# Algorithm for finding the discriminant of algebraic number fields

I am reading J.S. Milne's Algebraic Number Theory notes, http://jmilne.org/math/CourseNotes/ANT.pdf. I am quite confused with the section "Algorithm for finding the ring of integers".

There is an efficient way to find the discriminant of polynomials, and there is also an algorithm to find the ring of integers. Is there an efficient algorithm for finding the discriminant of algebraic number fields, i.e. disc($\mathcal{O}_K/Z)$?

Of course, once we find out the ring of integers, it is not hard to find the discriminant of the algebraic number fields. But is there a more direct way?

Besides, generally speaking, given $\alpha$ a root of an irreducible polynomial $f$, if we have got disc$(f)$, how could we find disc($\mathcal{O}_{\mathbb{Z}[\alpha]}/\mathbb{Z}$)? If disc$(f)$ is square-free, then it is automatically the discriminant of the algebraic number field. But what if it is not square free?

I am a beginner in algebraic number theory, these questions might be silly, and I am even not quite sure whether the terms I use are accurate. So I would appreciate it if you could help me to edit the questions. Thank you.

## 1 Answer

As far as I know there is no way of finding the discriminant without finding the full ring of integers in the process.

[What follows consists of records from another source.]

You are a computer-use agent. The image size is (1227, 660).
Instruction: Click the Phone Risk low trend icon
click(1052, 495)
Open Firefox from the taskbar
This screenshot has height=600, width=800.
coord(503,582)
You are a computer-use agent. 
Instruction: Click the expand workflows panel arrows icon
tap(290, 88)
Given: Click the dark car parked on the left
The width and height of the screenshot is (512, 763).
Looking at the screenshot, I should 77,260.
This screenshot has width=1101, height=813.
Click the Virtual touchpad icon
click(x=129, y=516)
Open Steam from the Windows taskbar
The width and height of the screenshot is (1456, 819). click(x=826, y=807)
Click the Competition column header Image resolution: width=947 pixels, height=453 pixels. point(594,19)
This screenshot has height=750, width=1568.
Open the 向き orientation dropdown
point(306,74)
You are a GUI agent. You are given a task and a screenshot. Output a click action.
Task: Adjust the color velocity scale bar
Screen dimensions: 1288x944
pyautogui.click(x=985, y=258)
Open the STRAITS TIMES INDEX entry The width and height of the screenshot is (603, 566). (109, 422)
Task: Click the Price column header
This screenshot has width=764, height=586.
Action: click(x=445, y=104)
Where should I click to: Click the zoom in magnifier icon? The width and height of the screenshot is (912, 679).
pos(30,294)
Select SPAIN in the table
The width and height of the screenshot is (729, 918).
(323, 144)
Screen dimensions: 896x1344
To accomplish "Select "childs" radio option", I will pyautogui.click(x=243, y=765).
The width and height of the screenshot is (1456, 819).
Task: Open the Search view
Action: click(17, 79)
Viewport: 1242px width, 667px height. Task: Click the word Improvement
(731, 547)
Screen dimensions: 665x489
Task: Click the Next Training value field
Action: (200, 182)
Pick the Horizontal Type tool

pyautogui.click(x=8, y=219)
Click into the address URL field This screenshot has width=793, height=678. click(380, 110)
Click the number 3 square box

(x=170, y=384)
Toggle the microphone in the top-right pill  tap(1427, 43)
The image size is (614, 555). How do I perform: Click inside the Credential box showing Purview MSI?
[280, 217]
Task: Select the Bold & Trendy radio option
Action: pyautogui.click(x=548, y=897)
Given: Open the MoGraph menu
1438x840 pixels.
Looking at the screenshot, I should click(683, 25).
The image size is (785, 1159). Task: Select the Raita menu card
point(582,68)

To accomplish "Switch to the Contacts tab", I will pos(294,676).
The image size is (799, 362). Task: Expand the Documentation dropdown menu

Indeed, once you know the ring of integers, finding the discriminant is a trivial piece of linear algebra; and conversely, if you know the discriminant in advance, that makes finding the ring of integers much easier (because once you've found enough integers to generate a subring with the right discriminant, you know you can stop). So determining the discriminant cannot be all that much easier than determining the integers.

As for how to find the integers, it is a very well-studied problem; if you're interested in such things, Henri Cohen's "A course in computational algebraic number theory" is a very good reference.